>>
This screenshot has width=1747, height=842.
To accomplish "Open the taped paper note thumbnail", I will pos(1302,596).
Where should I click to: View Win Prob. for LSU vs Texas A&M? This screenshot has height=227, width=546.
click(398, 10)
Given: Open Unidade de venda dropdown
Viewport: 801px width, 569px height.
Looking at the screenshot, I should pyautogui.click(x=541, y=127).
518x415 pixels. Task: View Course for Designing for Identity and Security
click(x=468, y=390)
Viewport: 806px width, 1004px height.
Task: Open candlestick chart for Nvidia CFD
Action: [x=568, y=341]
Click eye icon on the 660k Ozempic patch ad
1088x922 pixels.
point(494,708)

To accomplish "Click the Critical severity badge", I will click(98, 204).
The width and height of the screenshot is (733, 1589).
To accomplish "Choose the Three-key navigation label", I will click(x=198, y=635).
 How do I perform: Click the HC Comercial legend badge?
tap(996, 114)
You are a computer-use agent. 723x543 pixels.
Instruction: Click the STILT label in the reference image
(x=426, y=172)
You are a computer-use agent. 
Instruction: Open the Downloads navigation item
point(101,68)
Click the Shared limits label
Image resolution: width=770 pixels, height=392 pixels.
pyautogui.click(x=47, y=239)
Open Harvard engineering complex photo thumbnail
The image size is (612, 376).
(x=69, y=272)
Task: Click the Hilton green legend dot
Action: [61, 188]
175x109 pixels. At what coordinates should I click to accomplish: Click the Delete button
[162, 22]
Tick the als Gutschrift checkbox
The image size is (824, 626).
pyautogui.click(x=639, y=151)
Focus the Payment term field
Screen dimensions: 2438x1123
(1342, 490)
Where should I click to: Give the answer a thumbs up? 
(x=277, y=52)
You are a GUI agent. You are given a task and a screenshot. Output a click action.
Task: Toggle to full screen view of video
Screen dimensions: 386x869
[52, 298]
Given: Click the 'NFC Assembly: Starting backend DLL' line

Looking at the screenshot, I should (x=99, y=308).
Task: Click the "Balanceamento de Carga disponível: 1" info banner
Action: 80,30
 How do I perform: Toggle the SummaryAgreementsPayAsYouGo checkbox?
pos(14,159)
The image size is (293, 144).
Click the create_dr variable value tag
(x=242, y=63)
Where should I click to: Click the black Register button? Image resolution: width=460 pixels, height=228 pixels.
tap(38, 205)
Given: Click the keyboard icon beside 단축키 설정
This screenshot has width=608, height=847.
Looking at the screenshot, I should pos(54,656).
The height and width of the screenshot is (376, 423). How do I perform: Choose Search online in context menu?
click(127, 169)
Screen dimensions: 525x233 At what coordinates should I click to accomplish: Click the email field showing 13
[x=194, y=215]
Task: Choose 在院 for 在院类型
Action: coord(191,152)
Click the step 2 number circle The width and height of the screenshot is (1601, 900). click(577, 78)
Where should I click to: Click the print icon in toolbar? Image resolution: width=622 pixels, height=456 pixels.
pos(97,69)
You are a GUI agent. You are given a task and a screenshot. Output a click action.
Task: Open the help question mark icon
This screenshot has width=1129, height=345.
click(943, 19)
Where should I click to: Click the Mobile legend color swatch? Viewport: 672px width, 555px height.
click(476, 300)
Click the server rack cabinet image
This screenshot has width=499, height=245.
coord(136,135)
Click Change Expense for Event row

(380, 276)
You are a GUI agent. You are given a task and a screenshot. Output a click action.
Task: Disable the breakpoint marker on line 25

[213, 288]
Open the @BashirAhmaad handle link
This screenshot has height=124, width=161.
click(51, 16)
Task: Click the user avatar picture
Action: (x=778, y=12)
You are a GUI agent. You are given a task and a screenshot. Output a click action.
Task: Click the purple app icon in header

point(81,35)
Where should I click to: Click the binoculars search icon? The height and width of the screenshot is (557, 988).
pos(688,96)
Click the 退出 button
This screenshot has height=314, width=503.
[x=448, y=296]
<<
» **GOAL OF THE EXERCISE**
Every line in the entries above that mentions the word "will" must be shown.

» **RESPONSE TO THE TASK**
To accomplish "Open the taped paper note thumbnail", I will pos(1302,596).
To accomplish "Click the Critical severity badge", I will click(98, 204).
To accomplish "Choose the Three-key navigation label", I will click(x=198, y=635).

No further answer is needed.